- [WHAT THIS TASK INVOLVES]
Copy the entries below word for word, starting at the line containing "You are a GUI" and continuing through the end of the entries, with both ends included. Omit the pictures from your copy.

>> Start INPUT

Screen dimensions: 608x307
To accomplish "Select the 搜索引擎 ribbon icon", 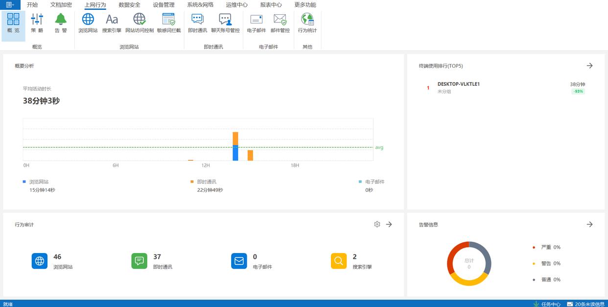I will point(112,23).
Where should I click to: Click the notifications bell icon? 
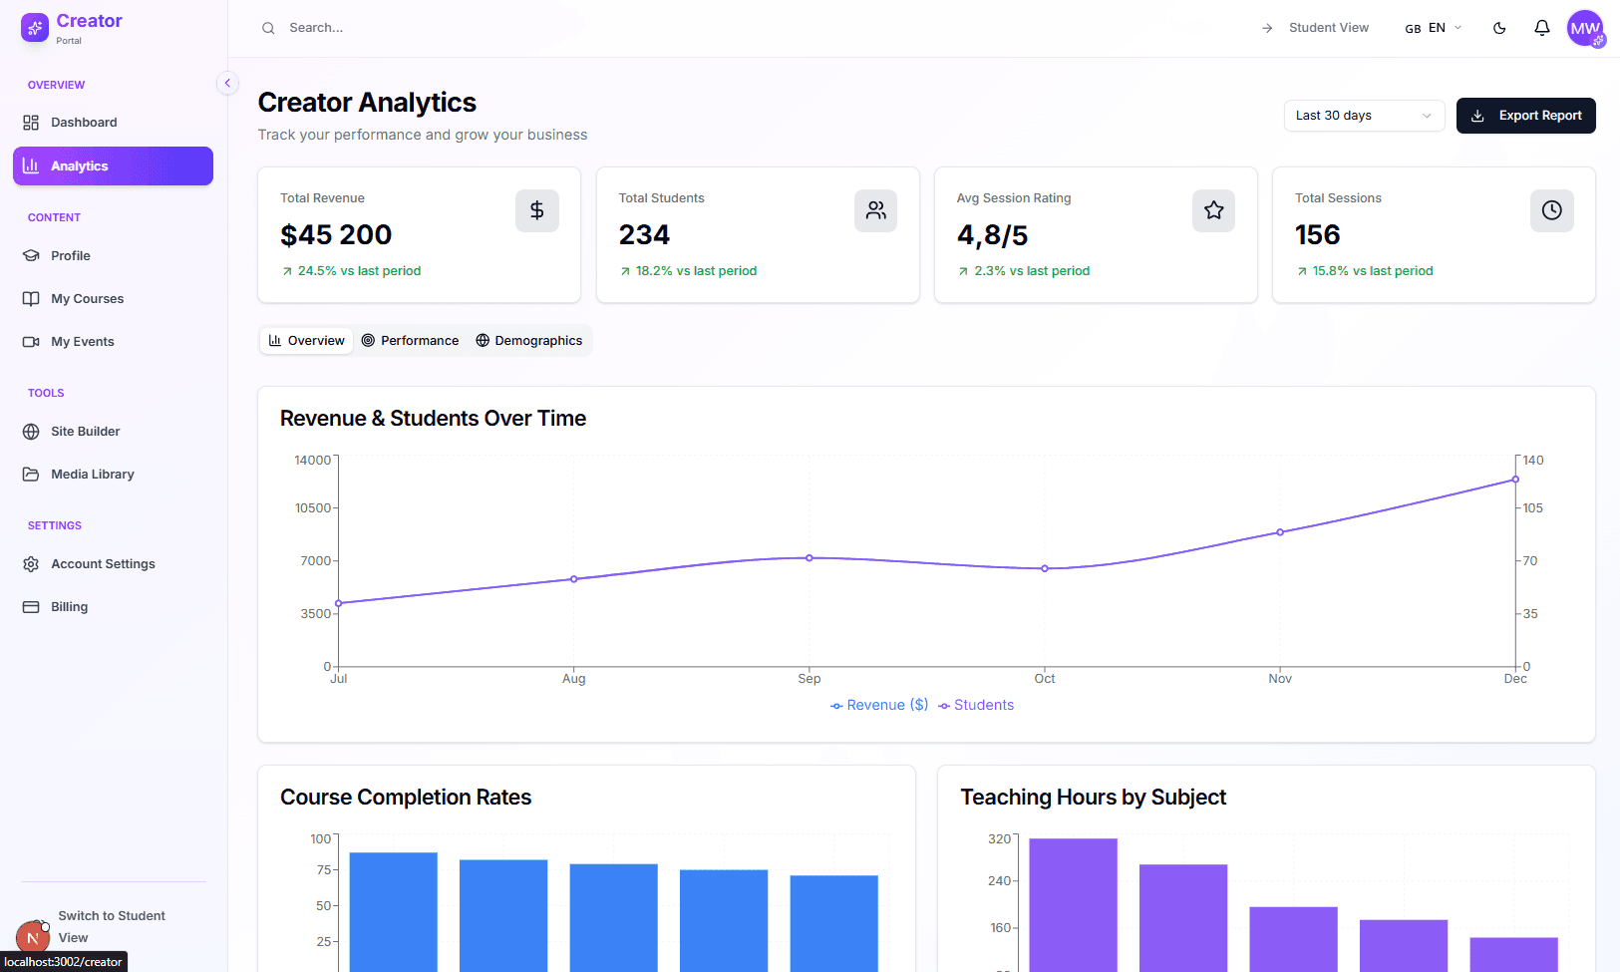(1541, 28)
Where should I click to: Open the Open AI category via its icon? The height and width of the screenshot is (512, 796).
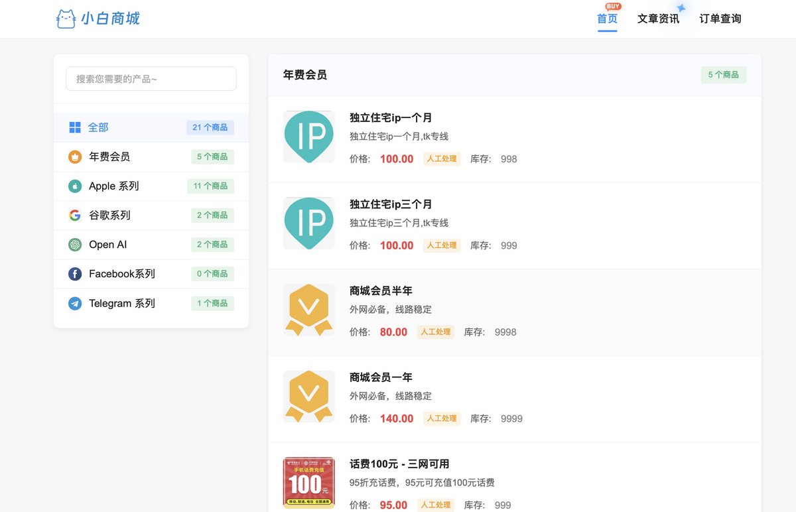click(75, 244)
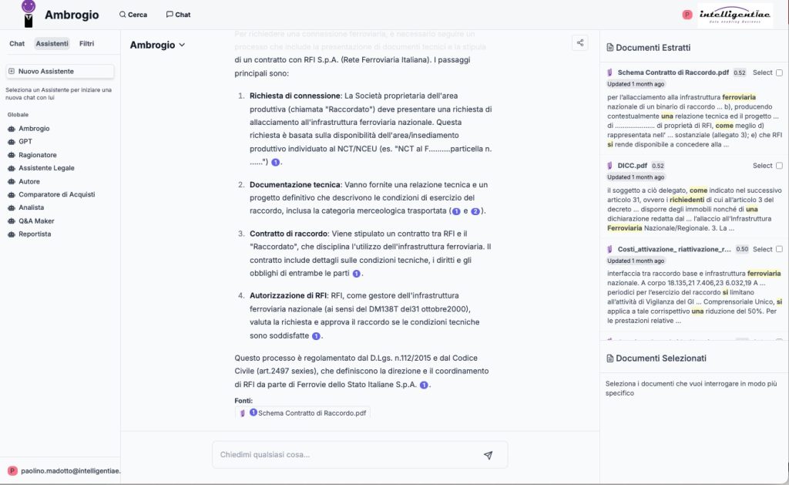789x485 pixels.
Task: Click citation badge 2 in Documentazione tecnica
Action: coord(475,211)
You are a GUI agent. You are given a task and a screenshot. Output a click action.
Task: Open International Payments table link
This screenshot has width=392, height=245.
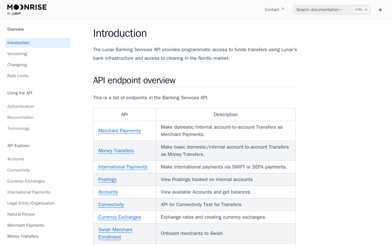(x=123, y=167)
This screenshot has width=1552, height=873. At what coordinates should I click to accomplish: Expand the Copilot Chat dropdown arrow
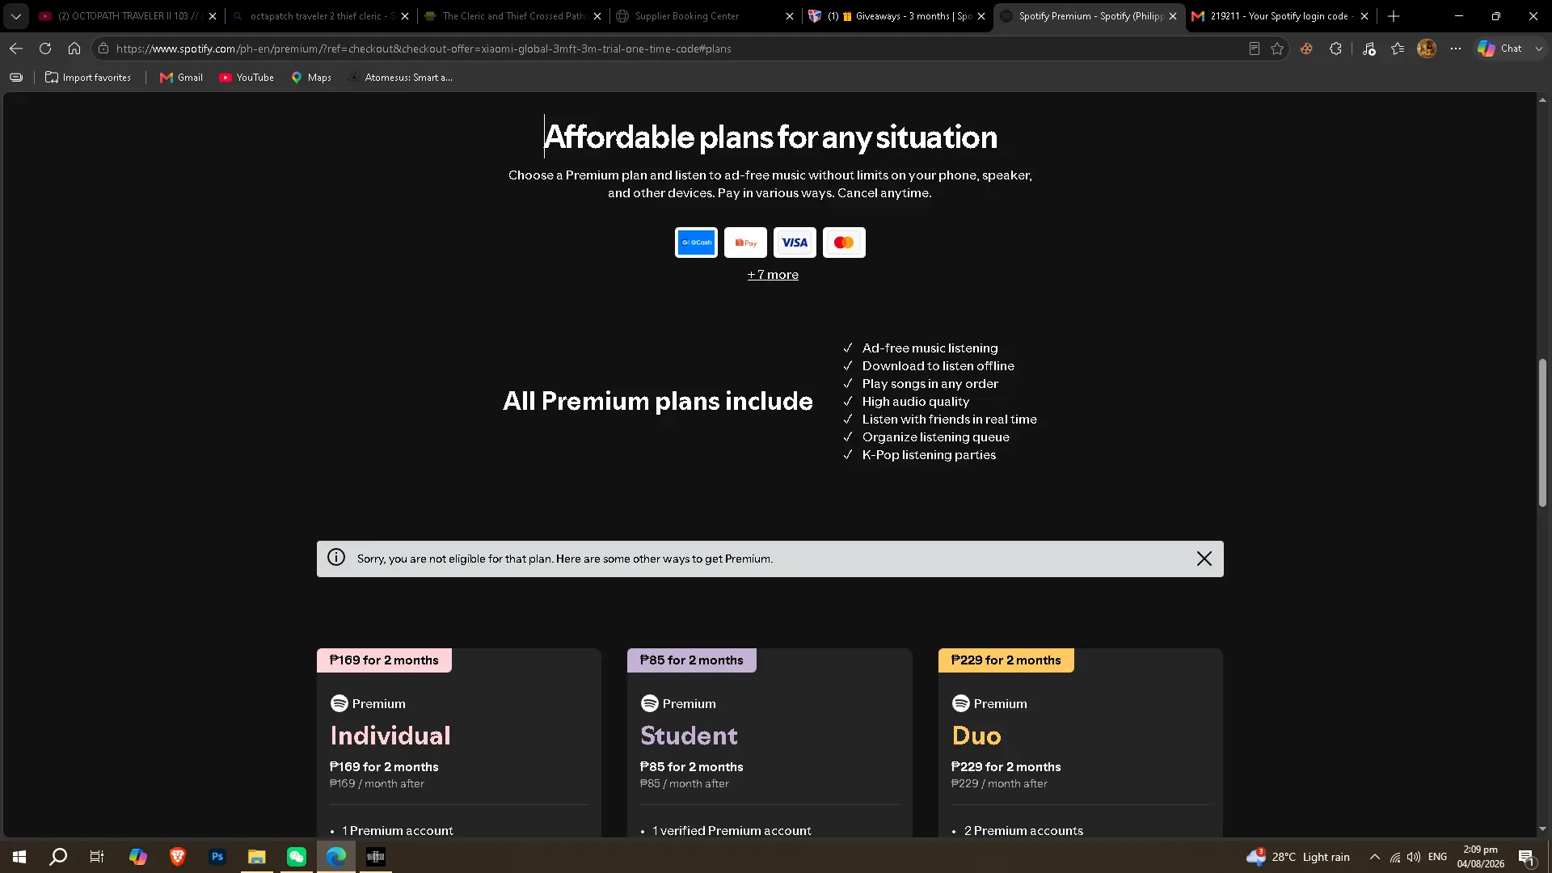tap(1539, 49)
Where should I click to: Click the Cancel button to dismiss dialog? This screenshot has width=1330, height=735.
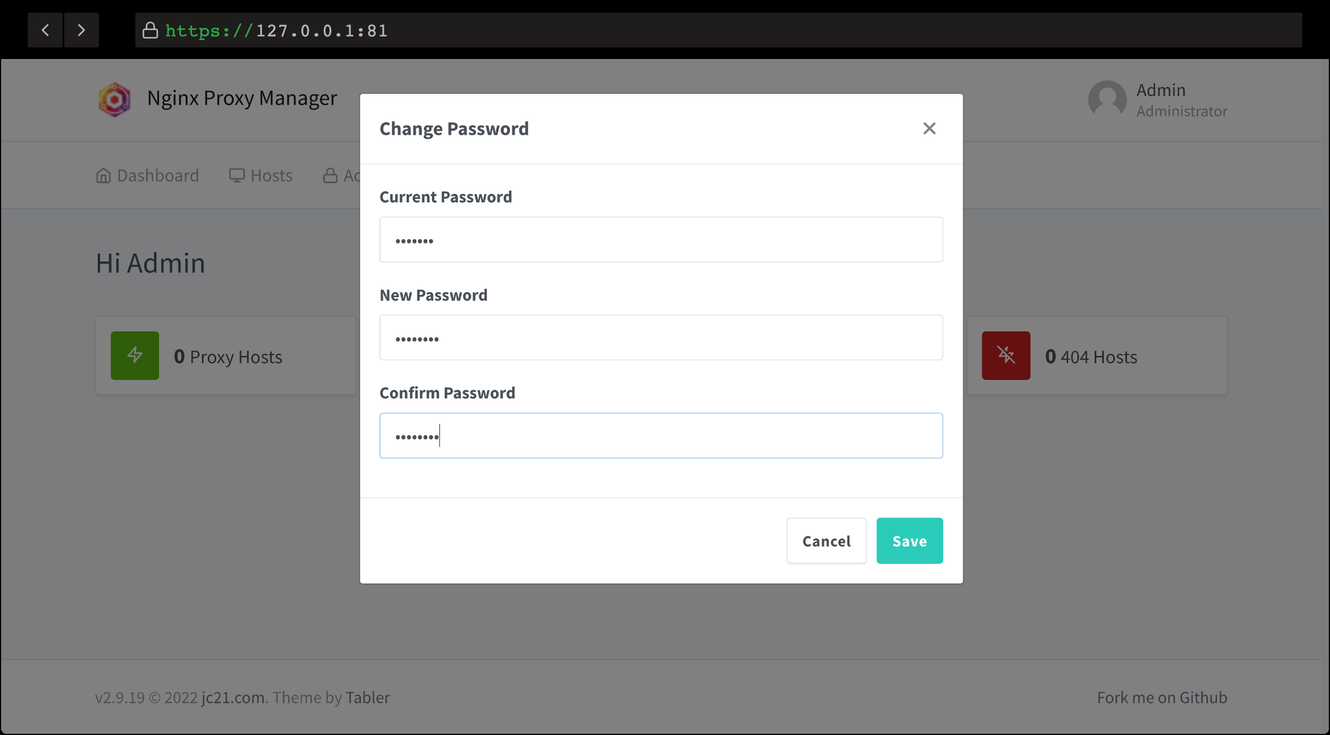coord(826,540)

>> End INPUT

- [WRITTEN ANSWER]
You are a GUI agent. You are given a task and a screenshot. Output a click action.
Task: Open International Payments table link
This screenshot has width=392, height=245.
(x=123, y=167)
This screenshot has width=1552, height=873. At what coordinates should I click to accomplish: Expand the Copilot Chat dropdown arrow
tap(1539, 49)
Where should I click to: Click the Cancel button to dismiss dialog? This screenshot has width=1330, height=735.
coord(826,540)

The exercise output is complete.